▶ Short task: Turn all of the data below into a numbered list with one line per item. Skip any blank lines and leave out the pictures.

▶ Recorded information:
<<<<

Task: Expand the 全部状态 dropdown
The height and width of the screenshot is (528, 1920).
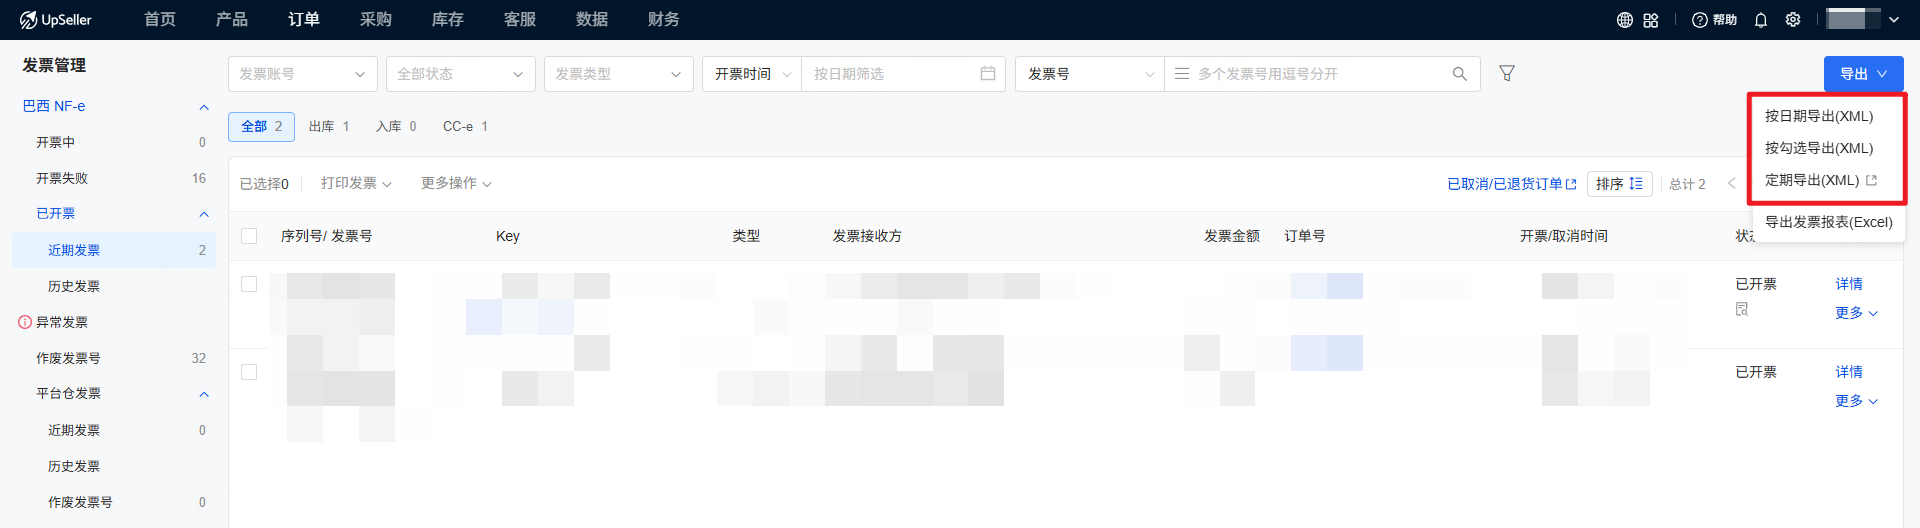Action: [460, 74]
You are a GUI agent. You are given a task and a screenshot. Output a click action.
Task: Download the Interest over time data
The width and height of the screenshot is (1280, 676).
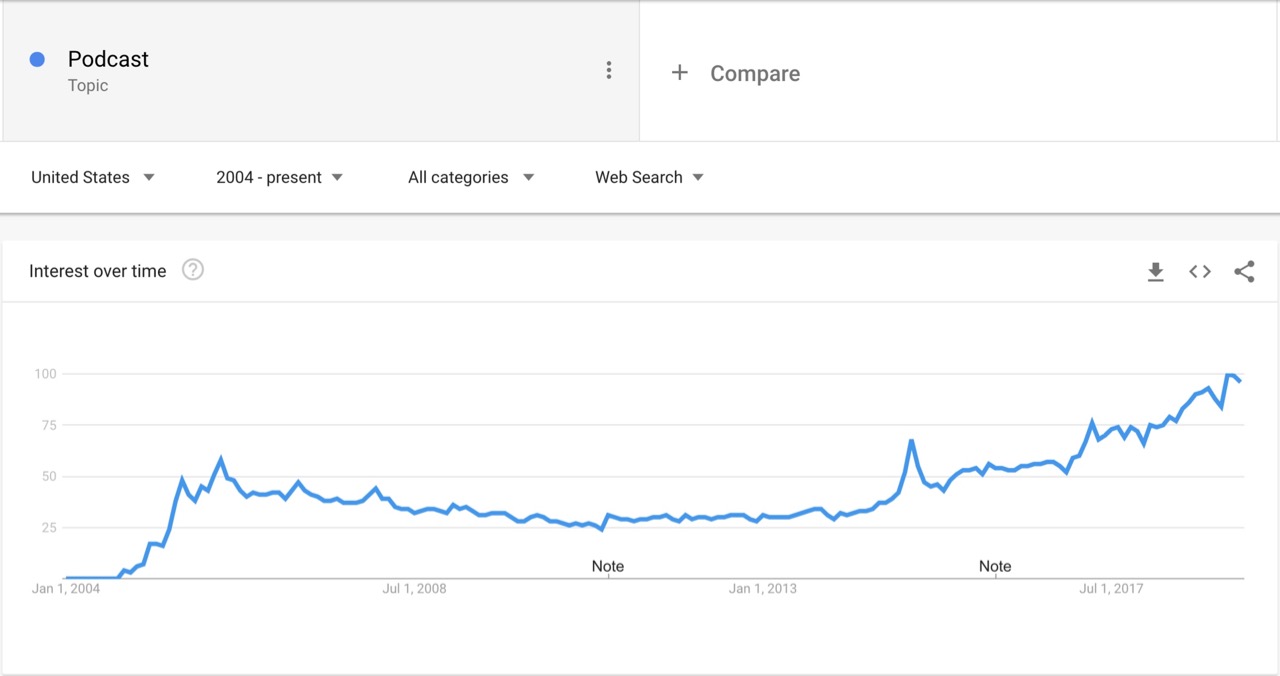(x=1155, y=271)
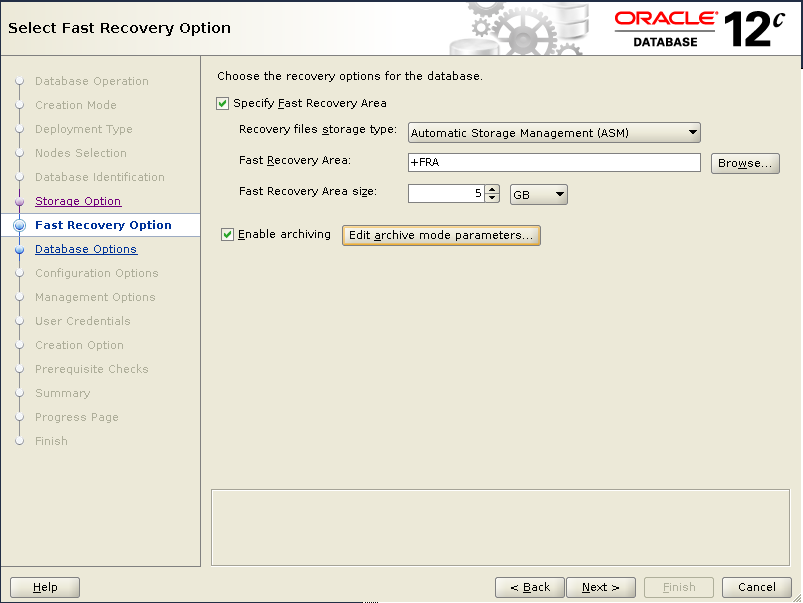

>>>>

▶ Correct output:
1. Task: Expand the 全部状态 dropdown
2. The height and width of the screenshot is (528, 1920).
3. Action: [460, 74]
4. You are a GUI agent. You are given a task and a screenshot. Output a click action.
5. Task: Download the Interest over time data
6. The width and height of the screenshot is (1280, 676).
7. (x=1155, y=271)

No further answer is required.